▸ **INFORMATION SUPPLIED**

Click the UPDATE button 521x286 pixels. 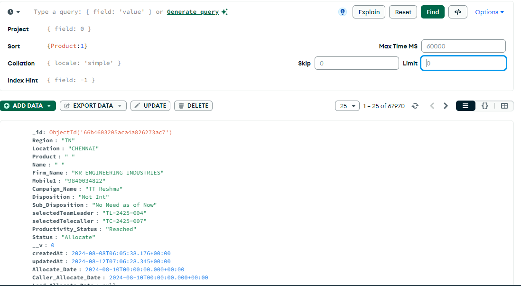[x=150, y=106]
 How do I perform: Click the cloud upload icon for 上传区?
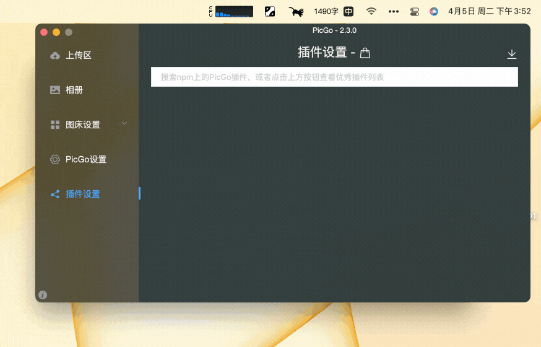(55, 56)
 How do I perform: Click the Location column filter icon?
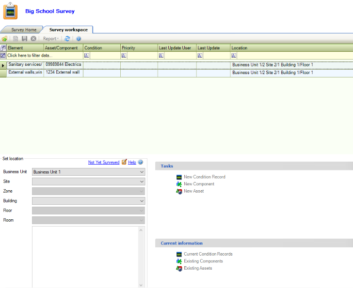(x=234, y=56)
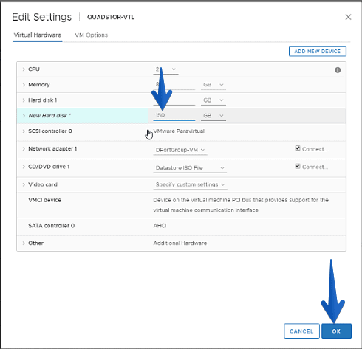
Task: Expand the Video card row
Action: (x=24, y=184)
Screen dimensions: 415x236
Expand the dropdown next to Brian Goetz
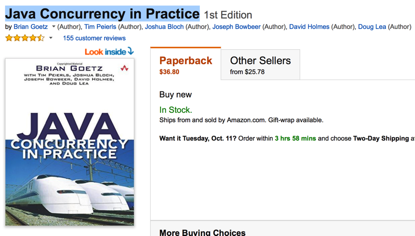(53, 27)
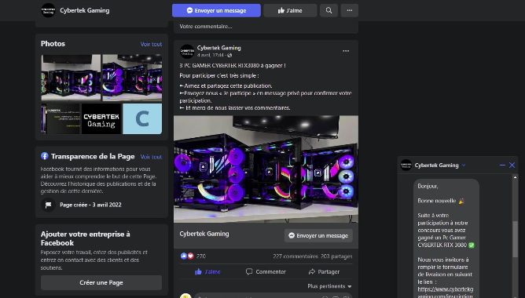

▸ **TASK ITEM**
Leave the pictures out and restate exactly the lines from the one that has "How do I perform: Click the cloud" through the final line of the entries above, both ends included.

▸ **TASK ANSWER**
 How do I perform: Click the cloud upload icon for 上传区?
(55, 56)
 How do I perform: Click the Location column filter icon?
(x=234, y=56)
Task: Expand the Video card row
Action: (x=24, y=184)
Screen dimensions: 415x236
Expand the dropdown next to Brian Goetz
(53, 27)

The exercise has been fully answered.